Ockham Research submits:

Freddie Mac (FRE) announced today that it would no longer purchase or securitize interest-only loans, in a move that just makes you wonder, what took so long? The government-sponsored entity is the second largest purchaser of U.S. residential mortgages and has dealt with very underachieving performance of these interest only (IO) mortgages. At last count, Freddie had $130 billion in unpaid principal on these IO loans, or 7% of their overall portfolio. Of those loans, 18% of them are considered seriously delinquent or more than 90 days past due. Only at a government sponsored “zombie” would it take $23.4 billion in delinquencies to discover that the business should stop exposing itself to the same risks again and again.

For those unfamiliar with interest-only loans, in general it is a mortgage that the borrower agrees to only pay the interest on the debt for a set period of time, normally five or ten years.

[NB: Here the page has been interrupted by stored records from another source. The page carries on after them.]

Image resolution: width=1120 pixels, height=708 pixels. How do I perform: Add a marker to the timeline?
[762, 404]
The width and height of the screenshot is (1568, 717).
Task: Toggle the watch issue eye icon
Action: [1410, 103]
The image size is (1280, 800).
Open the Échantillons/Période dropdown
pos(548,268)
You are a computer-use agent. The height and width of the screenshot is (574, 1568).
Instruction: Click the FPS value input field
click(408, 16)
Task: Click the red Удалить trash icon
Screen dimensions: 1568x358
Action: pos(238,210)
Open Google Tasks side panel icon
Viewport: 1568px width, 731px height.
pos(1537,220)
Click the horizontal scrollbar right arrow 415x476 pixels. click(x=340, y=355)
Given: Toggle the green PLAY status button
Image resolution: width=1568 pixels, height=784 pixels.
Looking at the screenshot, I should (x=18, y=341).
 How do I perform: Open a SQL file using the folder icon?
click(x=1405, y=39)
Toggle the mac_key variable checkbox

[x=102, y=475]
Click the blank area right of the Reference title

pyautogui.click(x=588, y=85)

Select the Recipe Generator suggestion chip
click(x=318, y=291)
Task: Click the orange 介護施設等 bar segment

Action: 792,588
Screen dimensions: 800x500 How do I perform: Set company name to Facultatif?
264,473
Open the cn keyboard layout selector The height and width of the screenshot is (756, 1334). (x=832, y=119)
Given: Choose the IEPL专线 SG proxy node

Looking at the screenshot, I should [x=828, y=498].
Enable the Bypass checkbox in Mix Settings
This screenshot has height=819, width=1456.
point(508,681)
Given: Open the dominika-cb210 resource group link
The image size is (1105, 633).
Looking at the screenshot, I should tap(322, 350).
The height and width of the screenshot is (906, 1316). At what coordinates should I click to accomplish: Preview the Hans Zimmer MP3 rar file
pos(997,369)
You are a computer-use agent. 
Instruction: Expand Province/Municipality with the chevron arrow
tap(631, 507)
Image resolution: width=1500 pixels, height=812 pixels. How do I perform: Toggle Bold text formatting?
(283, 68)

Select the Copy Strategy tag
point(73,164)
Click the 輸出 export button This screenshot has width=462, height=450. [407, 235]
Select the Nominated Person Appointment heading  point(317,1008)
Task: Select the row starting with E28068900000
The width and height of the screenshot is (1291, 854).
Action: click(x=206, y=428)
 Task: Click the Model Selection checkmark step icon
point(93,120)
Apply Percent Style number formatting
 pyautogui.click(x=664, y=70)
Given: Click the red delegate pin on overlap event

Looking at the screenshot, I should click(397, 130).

At the end of the interest-only period, the mortgage payment “balloons” because the borrower must begin paying off the principal as well as the interest. Many times, the purpose of such a loan is for a person who wants to buy a house and believes their future income will increase to cover the payments that otherwise they would not be able to afford. It is easy to understand why these loans get a lot of the blame for inflating the housing bubble. Obviously, the problem arises when the borrower’s income does not meet their expectations, or as is all too common these days, it disappears entirely. Furthermore, this type of loan can be particularly destructive when the housing market falls because there has been no dent made in the principal amount, so a home owner can be “underwater” more quickly.